(Entries for locating text and elements)
○ ○ ○ ○
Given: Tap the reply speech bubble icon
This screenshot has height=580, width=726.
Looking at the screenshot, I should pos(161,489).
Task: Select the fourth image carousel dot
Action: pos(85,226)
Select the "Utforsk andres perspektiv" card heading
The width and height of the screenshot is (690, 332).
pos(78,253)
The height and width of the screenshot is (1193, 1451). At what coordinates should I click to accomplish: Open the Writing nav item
○ ○ ○ ○
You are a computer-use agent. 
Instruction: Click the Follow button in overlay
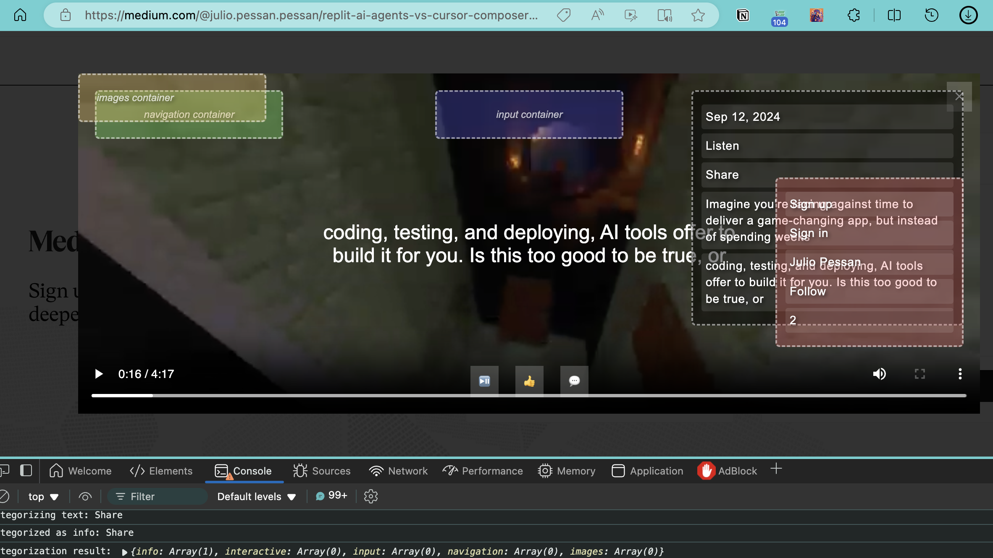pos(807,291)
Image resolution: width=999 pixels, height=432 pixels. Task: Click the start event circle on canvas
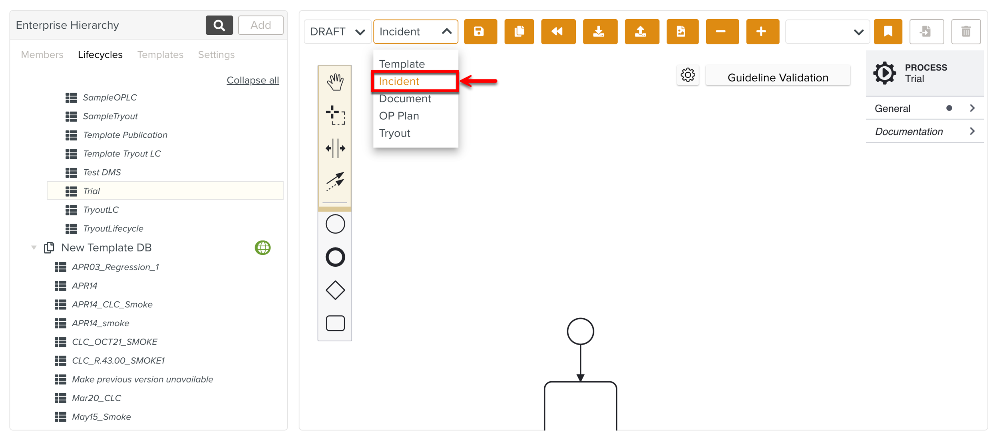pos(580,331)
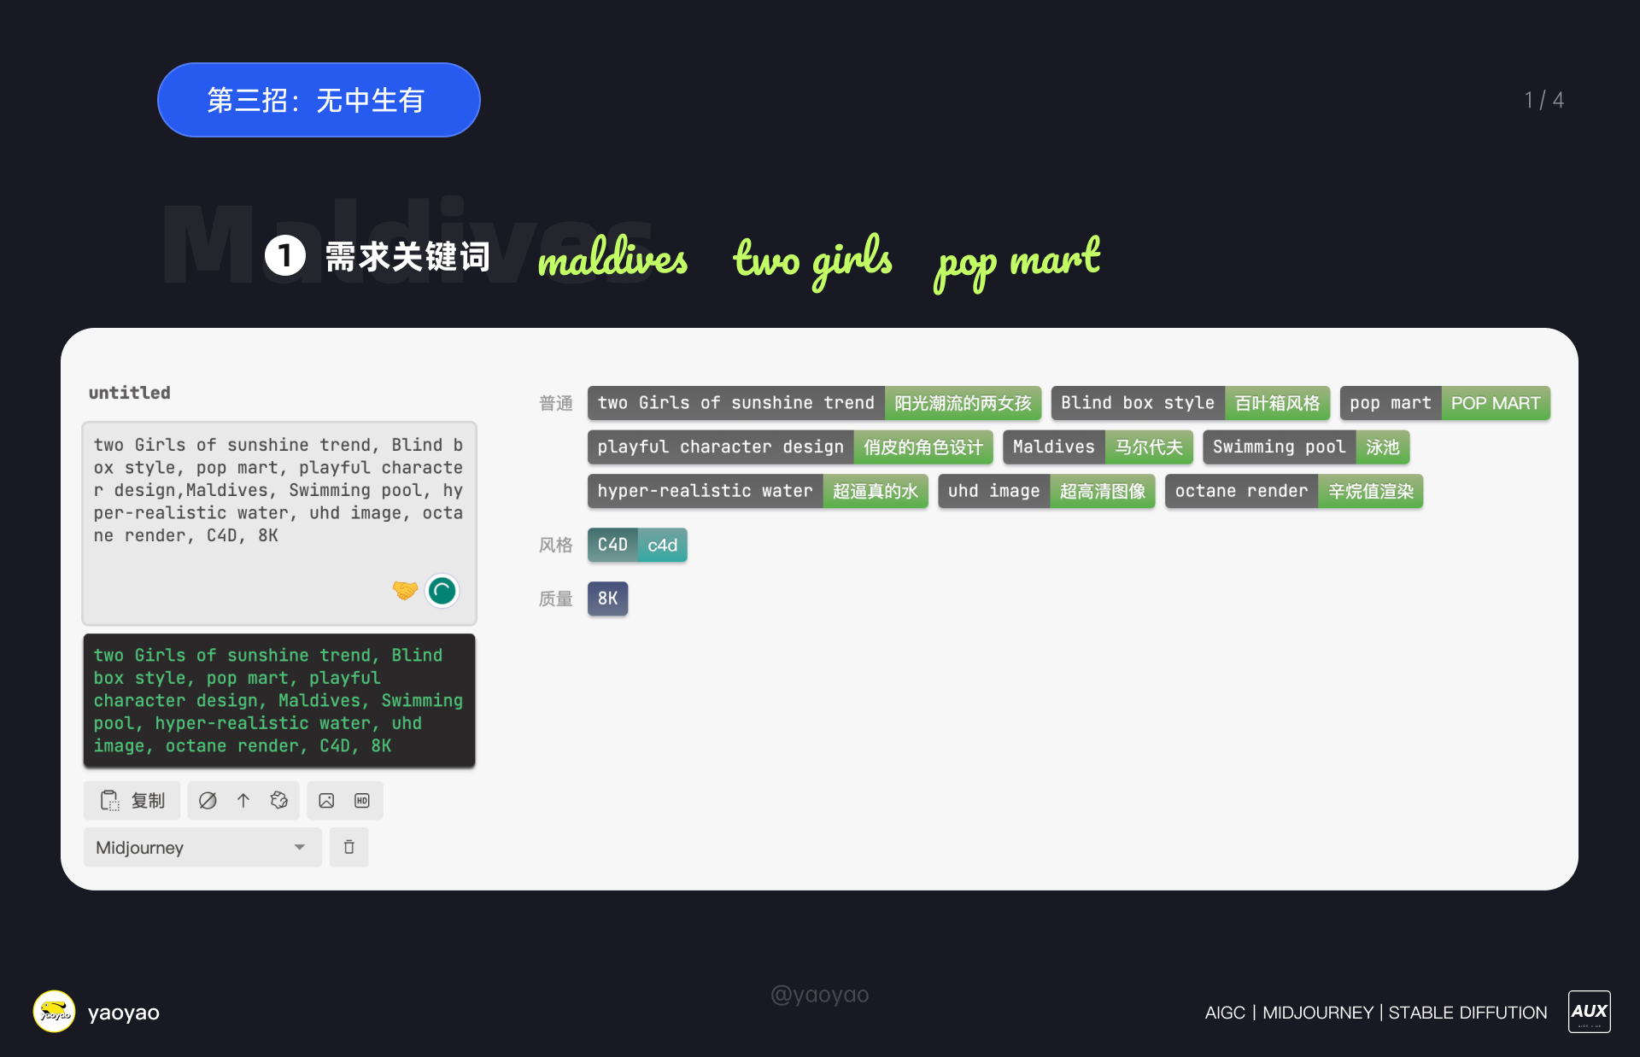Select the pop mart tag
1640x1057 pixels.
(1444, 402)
○ ○ ○ ○
◆ Set exercise: Pick out every line in the rows above that holds the word "screenshot", and copy each one. Case counts.

◆ Complete response:
This screenshot has height=580, width=726.
Looking at the screenshot, I should pos(161,489).
The width and height of the screenshot is (690, 332).
The height and width of the screenshot is (1193, 1451). At what coordinates should I click to accomplish: Open the Writing nav item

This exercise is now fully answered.